## [What the task requires]
Please show each line in the entries below that contains the string "coordinates".

================================

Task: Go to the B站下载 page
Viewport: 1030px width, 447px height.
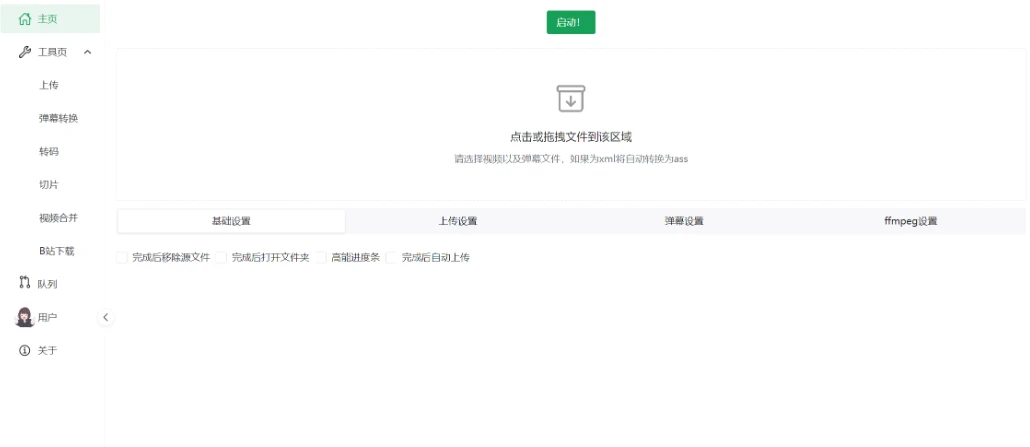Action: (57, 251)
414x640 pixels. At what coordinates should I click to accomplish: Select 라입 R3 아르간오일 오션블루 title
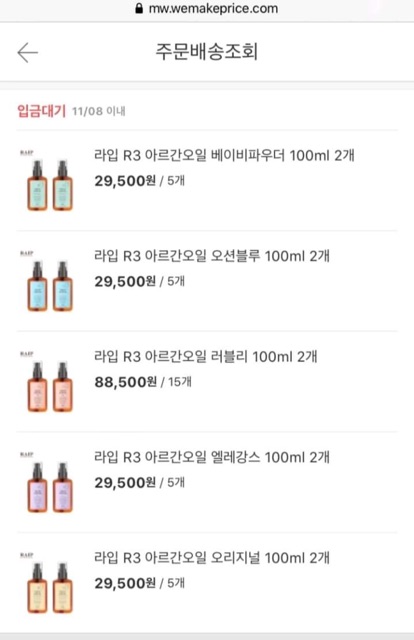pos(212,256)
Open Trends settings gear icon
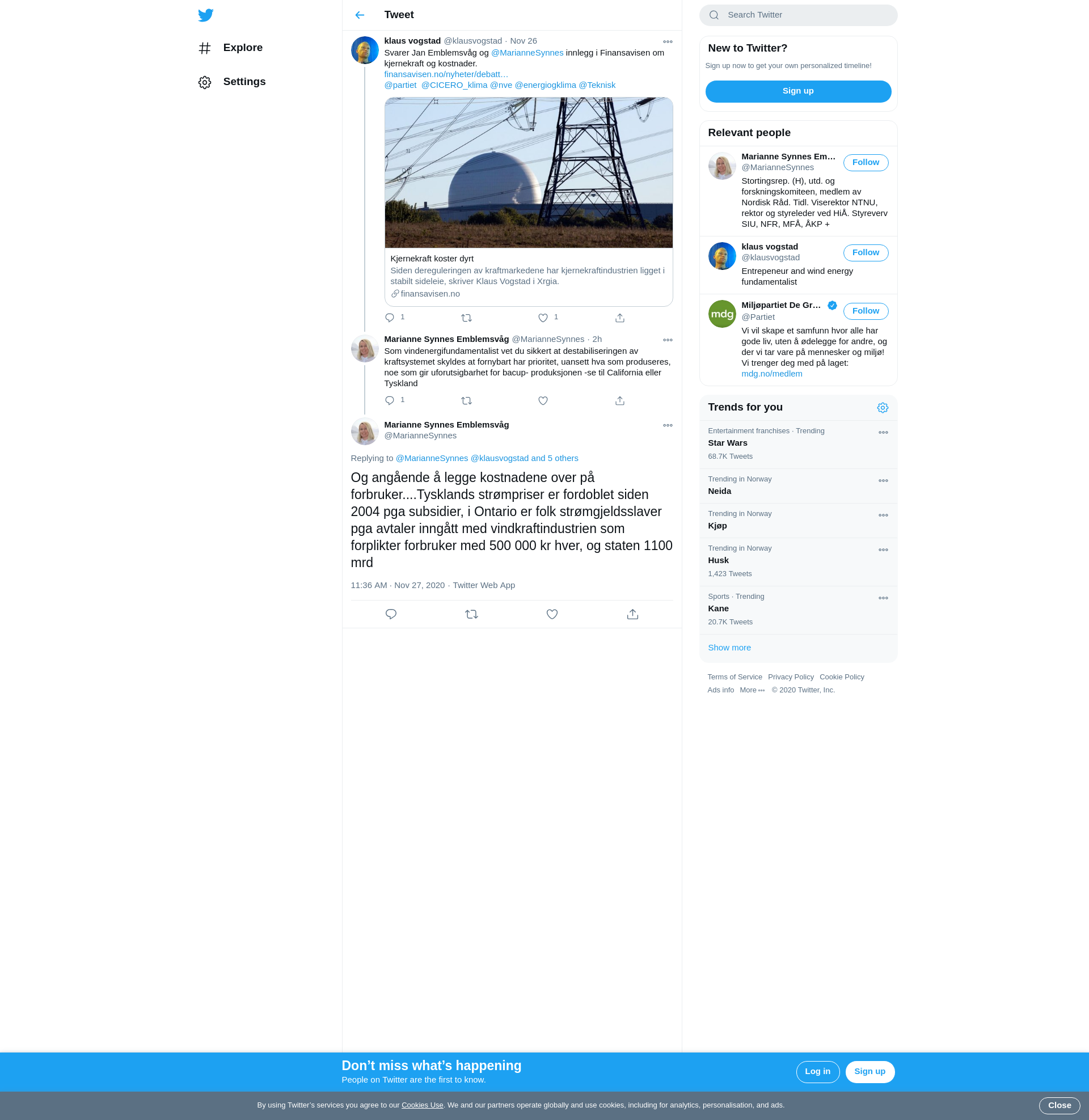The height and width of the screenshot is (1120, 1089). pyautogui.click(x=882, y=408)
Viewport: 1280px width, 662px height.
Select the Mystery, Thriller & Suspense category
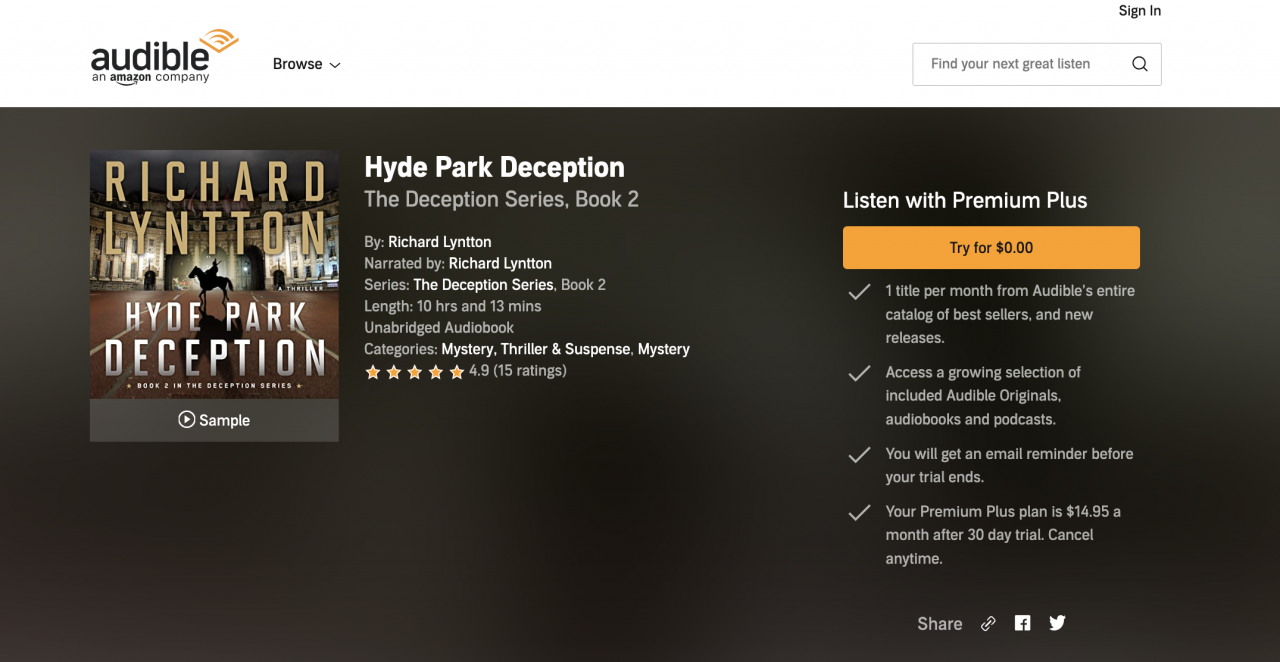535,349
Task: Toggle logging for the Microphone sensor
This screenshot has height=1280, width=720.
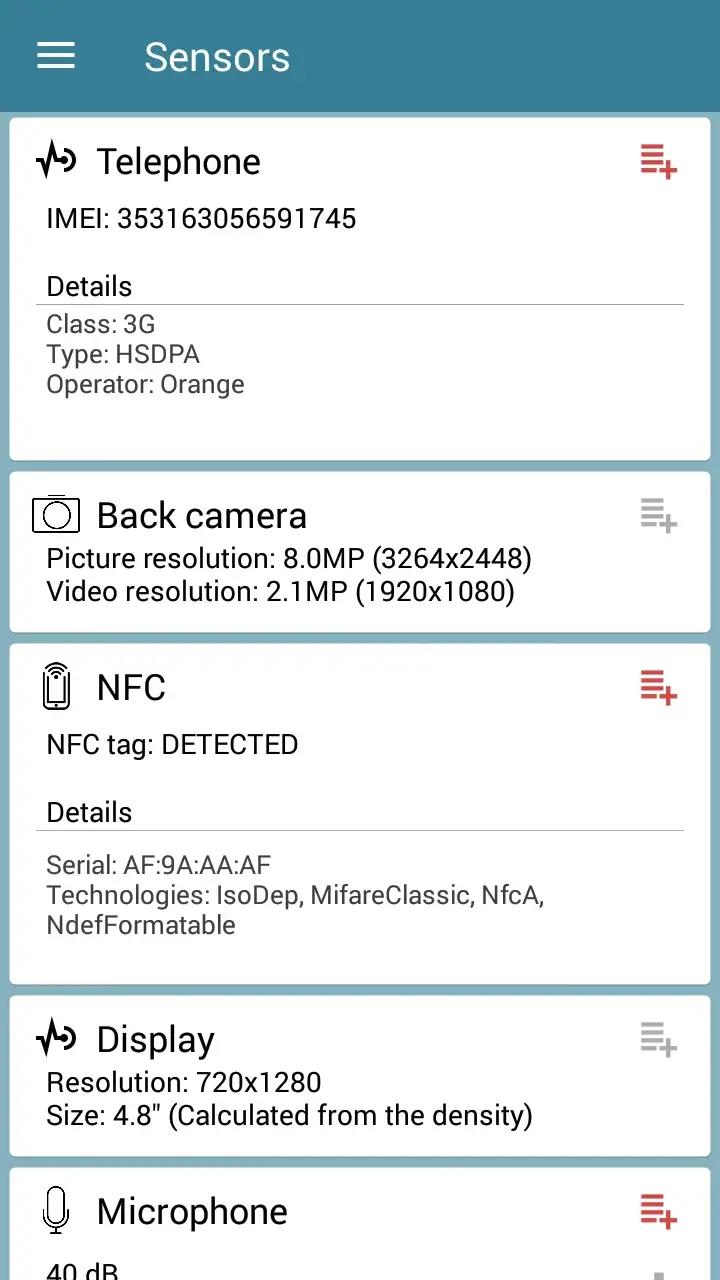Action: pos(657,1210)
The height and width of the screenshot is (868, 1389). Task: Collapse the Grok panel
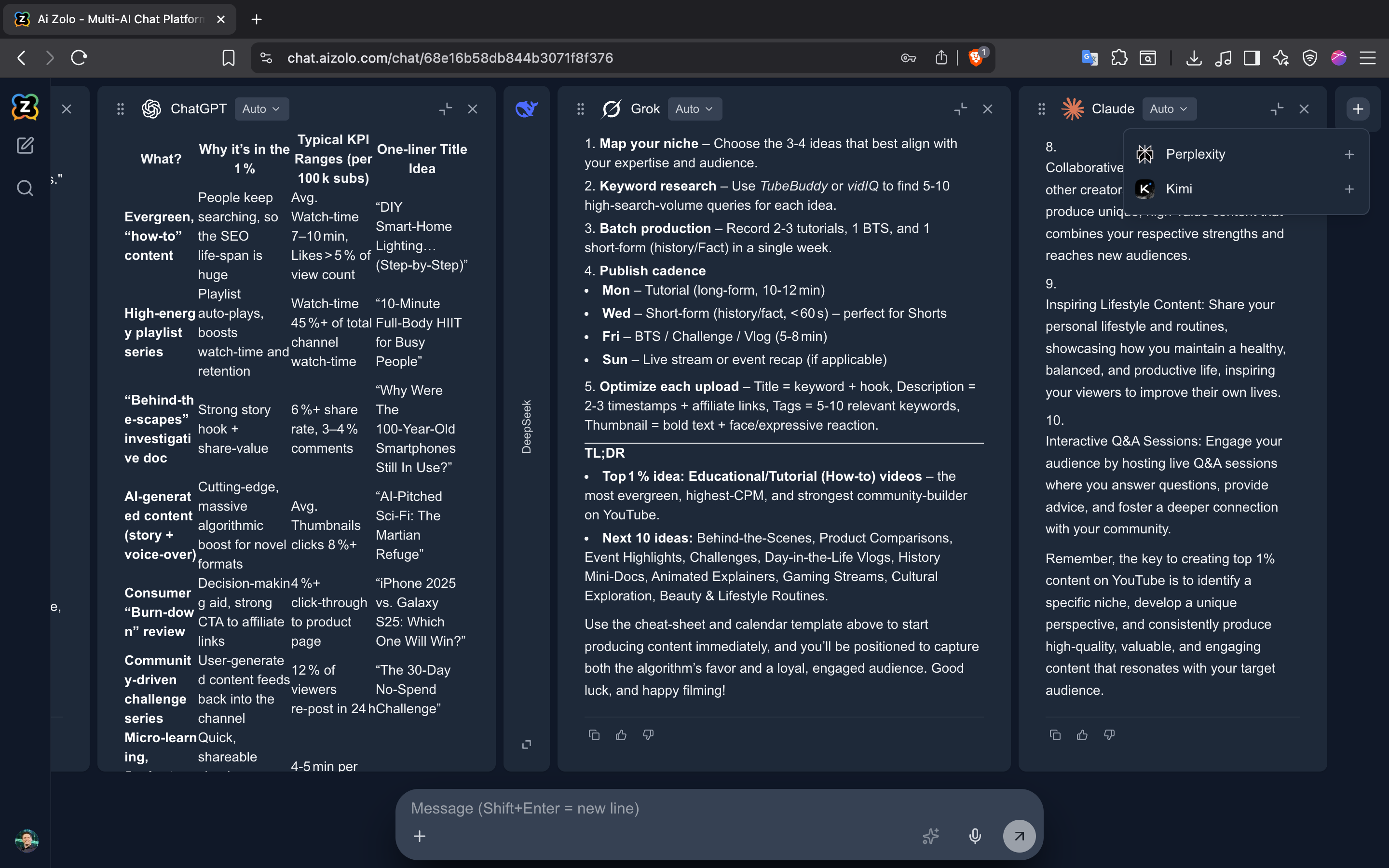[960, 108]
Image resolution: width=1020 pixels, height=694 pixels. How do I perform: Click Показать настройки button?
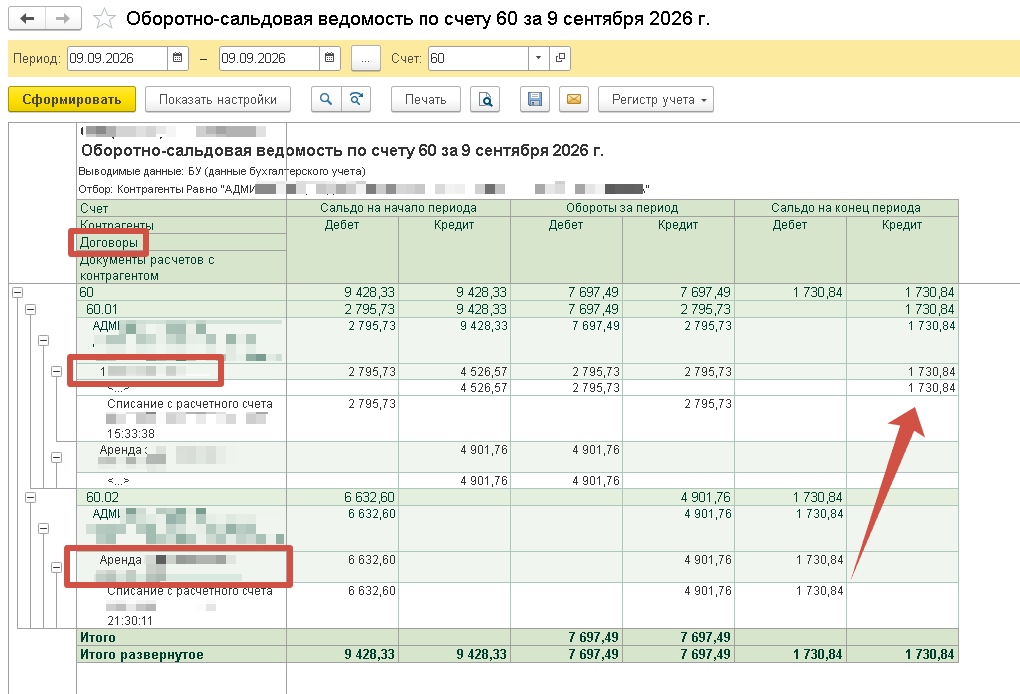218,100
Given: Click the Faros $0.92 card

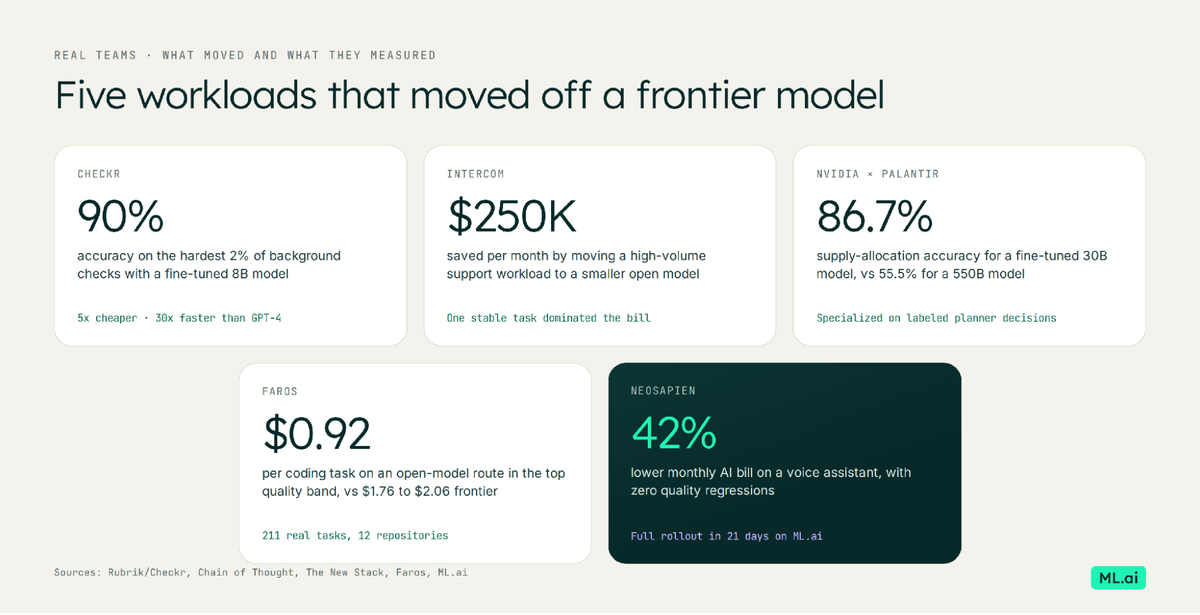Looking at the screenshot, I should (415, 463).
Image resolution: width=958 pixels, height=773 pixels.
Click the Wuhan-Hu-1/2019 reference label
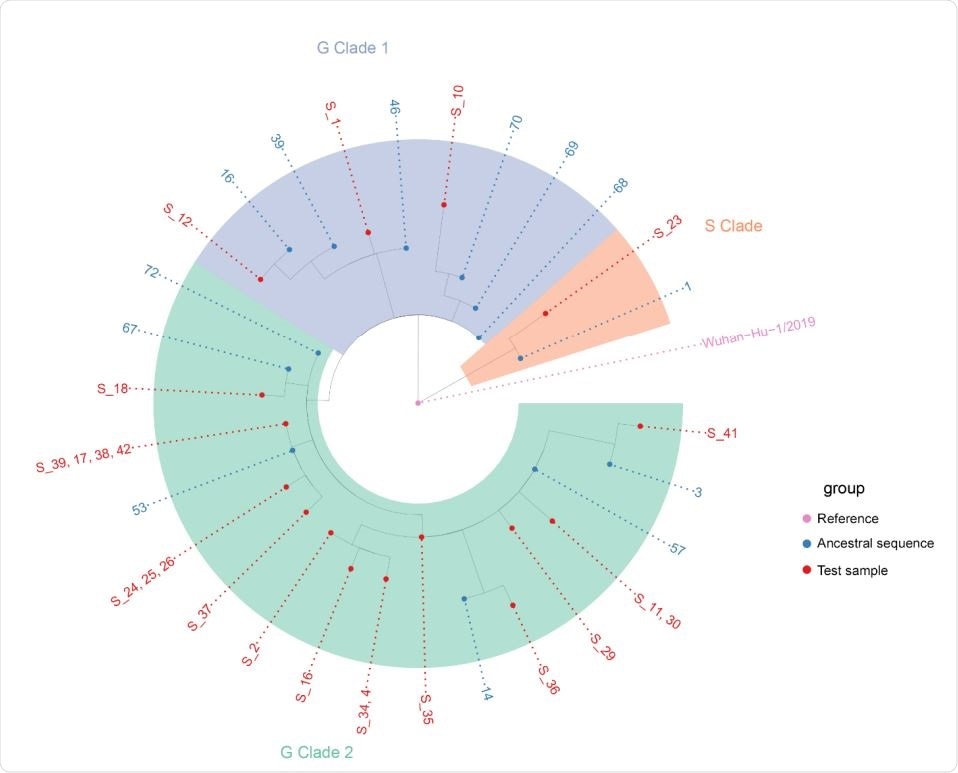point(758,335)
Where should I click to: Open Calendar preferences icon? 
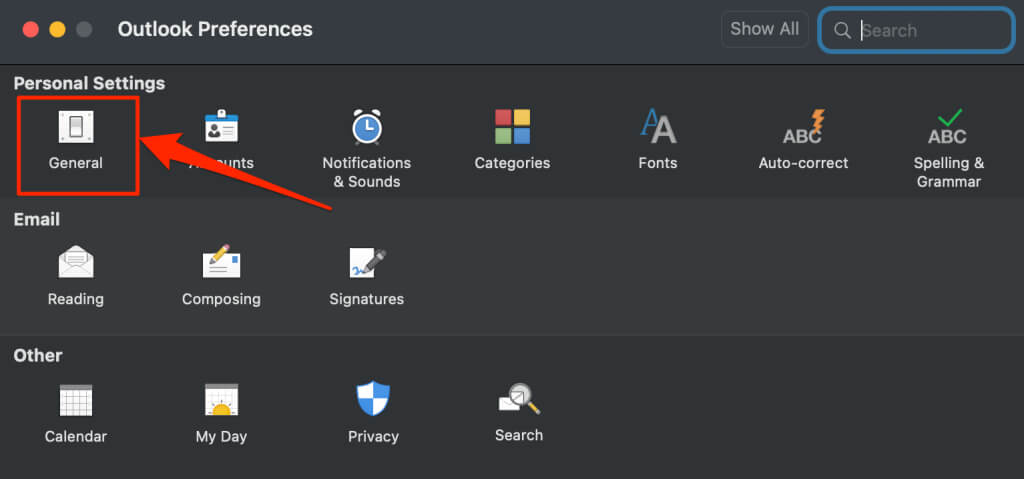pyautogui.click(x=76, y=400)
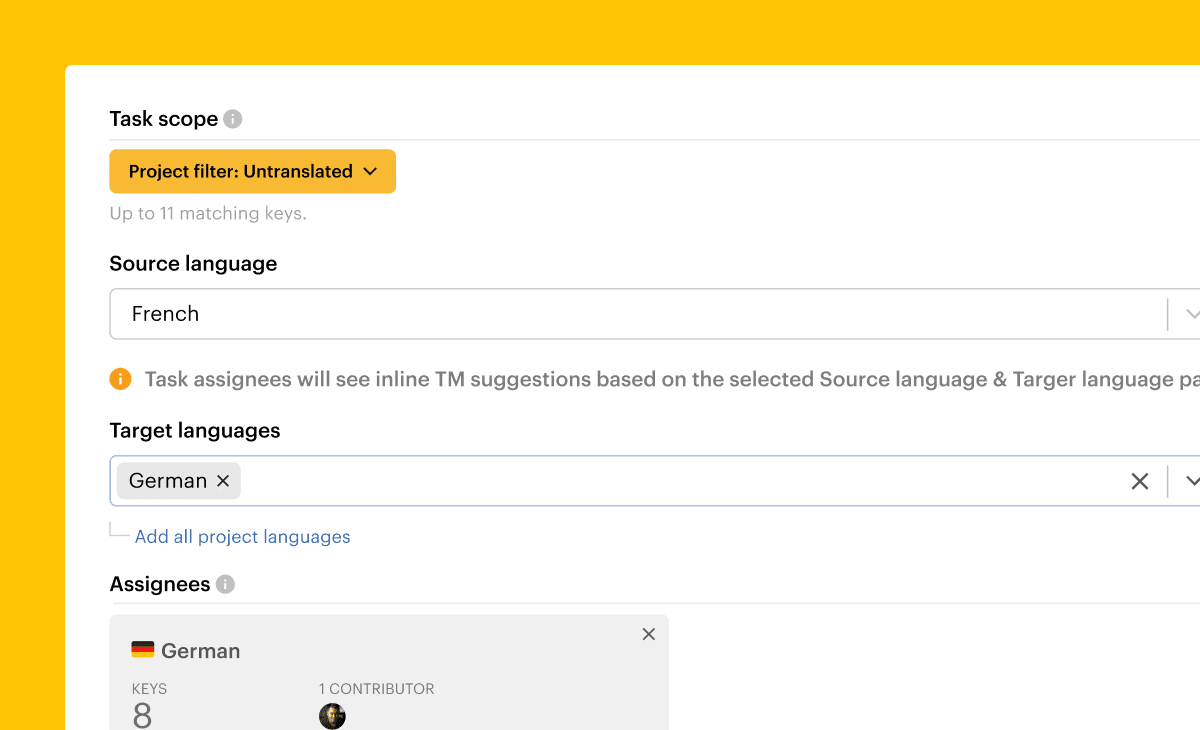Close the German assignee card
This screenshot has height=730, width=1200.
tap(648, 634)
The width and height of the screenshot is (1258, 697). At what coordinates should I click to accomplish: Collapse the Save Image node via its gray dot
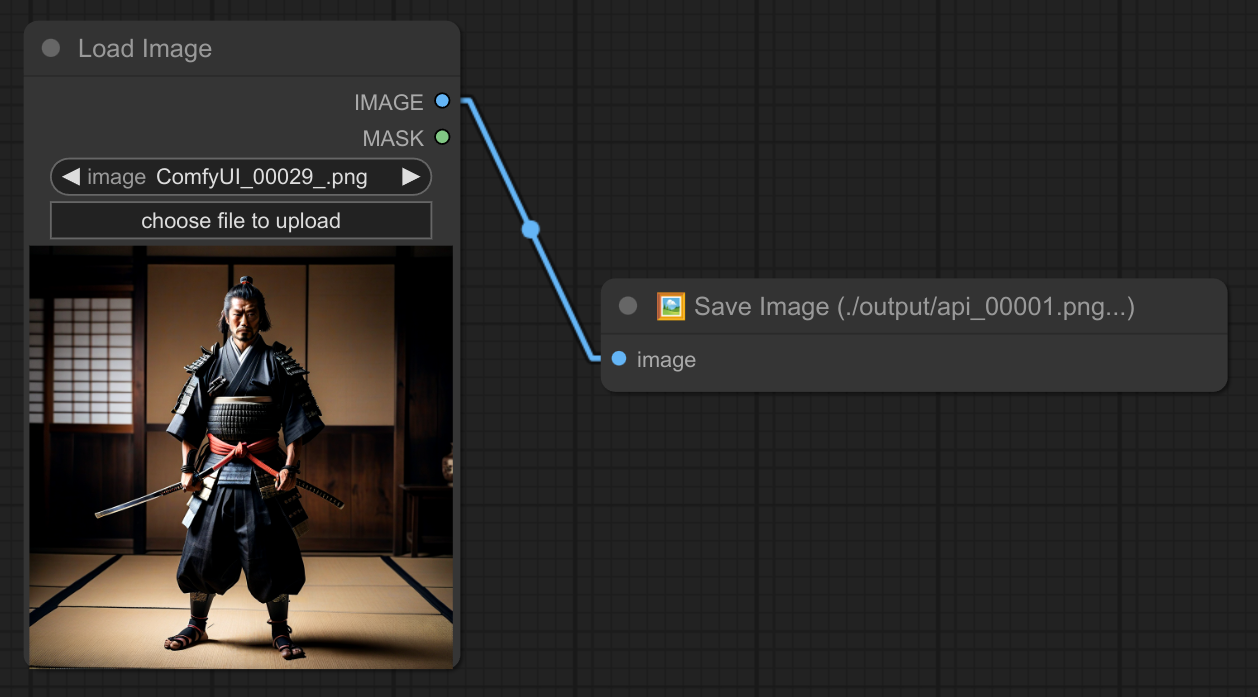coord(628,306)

================================

## [Final result]
414x640 pixels. At what coordinates should I click to accomplish: Select 라입 R3 아르간오일 오션블루 title
The width and height of the screenshot is (1258, 697). At what coordinates should I click to accomplish: Collapse the Save Image node via its gray dot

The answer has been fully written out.